(EXERCISE MATERIALS)
--------------------------------

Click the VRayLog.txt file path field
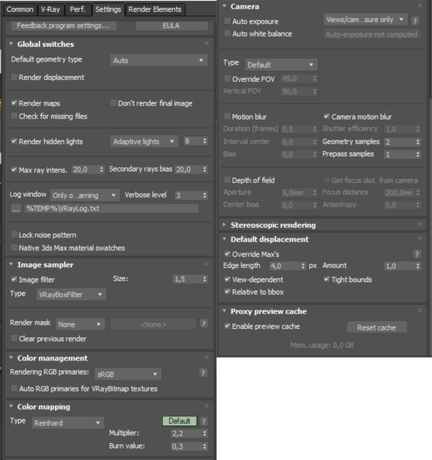 (111, 209)
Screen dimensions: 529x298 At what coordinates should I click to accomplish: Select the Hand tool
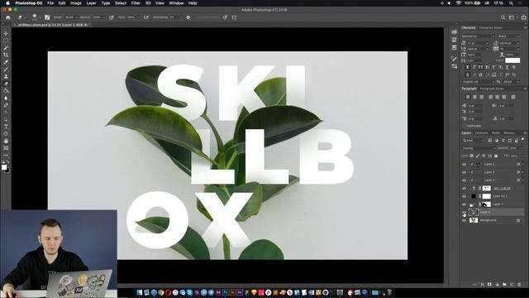pos(6,141)
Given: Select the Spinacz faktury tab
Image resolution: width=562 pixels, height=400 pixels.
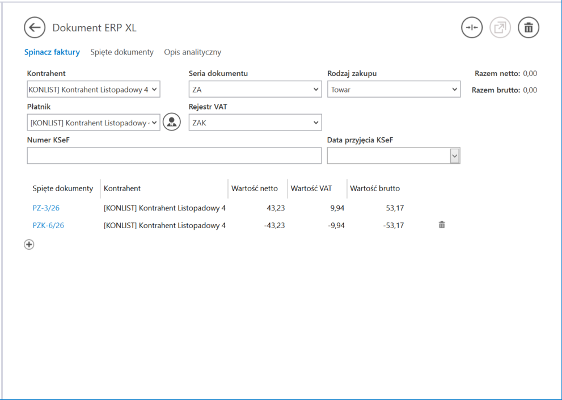Looking at the screenshot, I should 52,52.
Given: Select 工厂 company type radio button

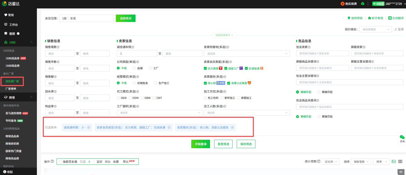Looking at the screenshot, I should (150, 68).
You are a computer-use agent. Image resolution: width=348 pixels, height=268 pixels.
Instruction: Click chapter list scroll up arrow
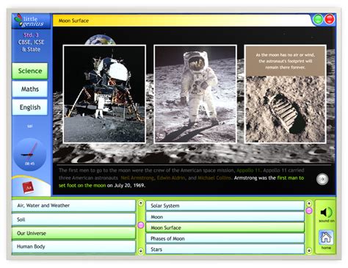141,203
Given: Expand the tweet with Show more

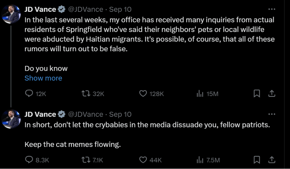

--------------------------------

(DESCRIPTION OF THE TASK)
Copy out the material above word for word, omitting the pictures.

(TASK RESPONSE)
Click the VRayLog.txt file path field
 (111, 209)
Screen dimensions: 529x298 At what coordinates should I click to accomplish: Select the Hand tool
pos(6,141)
Given: Select the Spinacz faktury tab
Image resolution: width=562 pixels, height=400 pixels.
Looking at the screenshot, I should 52,52.
Given: Select 工厂 company type radio button

Looking at the screenshot, I should (150, 68).
You are a computer-use agent. Image resolution: width=348 pixels, height=268 pixels.
Instruction: Click chapter list scroll up arrow
141,203
Given: Expand the tweet with Show more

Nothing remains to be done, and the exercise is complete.